Introduction : Fontan circulations have high central venous pressures and low dynamic cardiac output, risk factors for depressed renal perfusion. Objectives : Hypothesizing subclinical renal dysfunction, we sought to characterize renal pathophysiology and cardio-renal interaction in this group. Method: 17 Fontan patients were tested for early morning urine cystatin C, alpha-1-microglobulin (A 1 M), retinol binding protein (RBP), protein:creatinine and albumin:creatinine ratio; serum cystatin C (S.Cys-C) and creatinine; echocardiography including Tissue Doppler (TDI); and renal Doppler.
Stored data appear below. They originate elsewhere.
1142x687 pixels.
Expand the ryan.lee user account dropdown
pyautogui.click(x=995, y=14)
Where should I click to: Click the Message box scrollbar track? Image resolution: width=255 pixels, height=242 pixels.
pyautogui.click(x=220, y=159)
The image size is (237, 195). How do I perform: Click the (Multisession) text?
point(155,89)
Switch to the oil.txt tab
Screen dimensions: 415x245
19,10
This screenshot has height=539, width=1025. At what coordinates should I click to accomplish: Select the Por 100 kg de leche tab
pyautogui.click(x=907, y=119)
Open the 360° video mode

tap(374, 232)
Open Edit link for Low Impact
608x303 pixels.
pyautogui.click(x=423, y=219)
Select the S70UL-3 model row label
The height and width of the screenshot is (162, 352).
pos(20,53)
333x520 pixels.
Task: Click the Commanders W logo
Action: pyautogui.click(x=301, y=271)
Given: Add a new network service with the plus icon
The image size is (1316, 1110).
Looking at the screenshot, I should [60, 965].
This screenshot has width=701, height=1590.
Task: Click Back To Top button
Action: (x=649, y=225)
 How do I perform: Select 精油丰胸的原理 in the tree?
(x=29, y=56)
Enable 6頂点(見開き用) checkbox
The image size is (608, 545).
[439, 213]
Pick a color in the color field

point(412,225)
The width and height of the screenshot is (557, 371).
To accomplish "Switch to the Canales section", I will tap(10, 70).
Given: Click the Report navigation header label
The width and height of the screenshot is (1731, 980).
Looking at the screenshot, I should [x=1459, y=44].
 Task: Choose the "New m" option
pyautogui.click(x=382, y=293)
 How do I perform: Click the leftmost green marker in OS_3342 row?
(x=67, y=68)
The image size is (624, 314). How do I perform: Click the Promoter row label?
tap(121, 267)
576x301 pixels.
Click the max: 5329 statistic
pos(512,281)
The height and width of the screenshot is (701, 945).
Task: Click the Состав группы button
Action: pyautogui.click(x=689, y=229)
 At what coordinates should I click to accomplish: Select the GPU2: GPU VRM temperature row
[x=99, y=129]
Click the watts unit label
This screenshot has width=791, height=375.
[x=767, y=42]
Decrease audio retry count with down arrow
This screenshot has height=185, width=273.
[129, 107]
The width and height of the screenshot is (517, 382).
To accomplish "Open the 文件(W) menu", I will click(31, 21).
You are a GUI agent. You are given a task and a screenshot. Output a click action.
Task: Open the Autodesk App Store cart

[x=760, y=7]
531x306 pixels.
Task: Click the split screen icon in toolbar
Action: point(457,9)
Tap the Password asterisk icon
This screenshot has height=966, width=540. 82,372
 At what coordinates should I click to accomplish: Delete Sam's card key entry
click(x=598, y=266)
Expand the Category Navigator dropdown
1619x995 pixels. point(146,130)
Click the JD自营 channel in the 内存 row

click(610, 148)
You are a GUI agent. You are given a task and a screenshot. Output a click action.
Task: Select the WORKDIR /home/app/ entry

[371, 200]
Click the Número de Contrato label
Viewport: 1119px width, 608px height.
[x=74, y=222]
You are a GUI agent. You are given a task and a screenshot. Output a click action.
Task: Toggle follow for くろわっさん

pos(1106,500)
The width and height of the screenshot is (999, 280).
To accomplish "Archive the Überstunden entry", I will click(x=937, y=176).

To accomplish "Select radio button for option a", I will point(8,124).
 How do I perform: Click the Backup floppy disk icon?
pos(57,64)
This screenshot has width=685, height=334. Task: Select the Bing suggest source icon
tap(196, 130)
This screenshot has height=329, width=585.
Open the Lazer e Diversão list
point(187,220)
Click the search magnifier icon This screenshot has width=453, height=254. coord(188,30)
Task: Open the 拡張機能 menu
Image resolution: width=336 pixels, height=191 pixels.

Results : 6 (mean age 22.8 ± 5.0years) of 17 patients (mean age 23.5 ± 4.2years) had subclinical renal dysfunction, mean S.Cys-C-derived glomerular filtration rate (GFR S.Cys-C ) 77.31 ± 7.82ml/min/1.73m 2 , vs. 114.21 ± 36.38ml/min/1.73m 2 in the remainder. Whilst GFR S.Cys-C correlated highly with 2-D visual assessment of systemic ventricular function (correlation=0.618; p=0.014) this was not the case for any TDI parameters. Tubular function indices (urine cystatin C, RBP and A 1 M) were normal. Glomerular function indices were abnormal for S.Cys-C, with mean 1.04 ± 0.06mg/L, range 0.97–1.11mg/L; (normal range:0.53–0.95mg/L). Gross morphological renal abnormalities included 3 abnormal bipolar sizes in both right (mean 9.13 ± 0.49cm) and left (mean 9.38 ± 0.66cm) kidneys (normal range>10cm), 6 and 5 abnormal renal cortical thicknesses in right (mean 11.61 ± 1.27mm) and left (mean 12.31 ± 0.92mm) kidneys respectively (normal range>13mm) and 1 mild scarring of the right kidney. Abnormal resistive indices were present in the right kidney of 3 patients (mean 0.79 ± 0.01, range 0.78–0.80), and in the left kidney of 2 patients (mean 0.83 ± 0.02, range 0.81–0.84). Patients with abnormal resistive indices (>0.77) had lower arterial saturations (mean 88.67 ± 2.08%, range 87–91% vs. mean 94.77 ± 2.46%, range 90–97% in those without) and higher haematocrit (mean 0.49 ± 0.01L/L, range 0.48–0.49L/L vs. mean 0.46 ± 0.03L/L, range 0.42–0.52L/L in those without). Conclusion : Fontan patients often have subclinical renal dysfunction mainly due to glomerular insufficiency. Ventricular function, cyanosis and polycythemia appear to be important drivers for renal dysfunction.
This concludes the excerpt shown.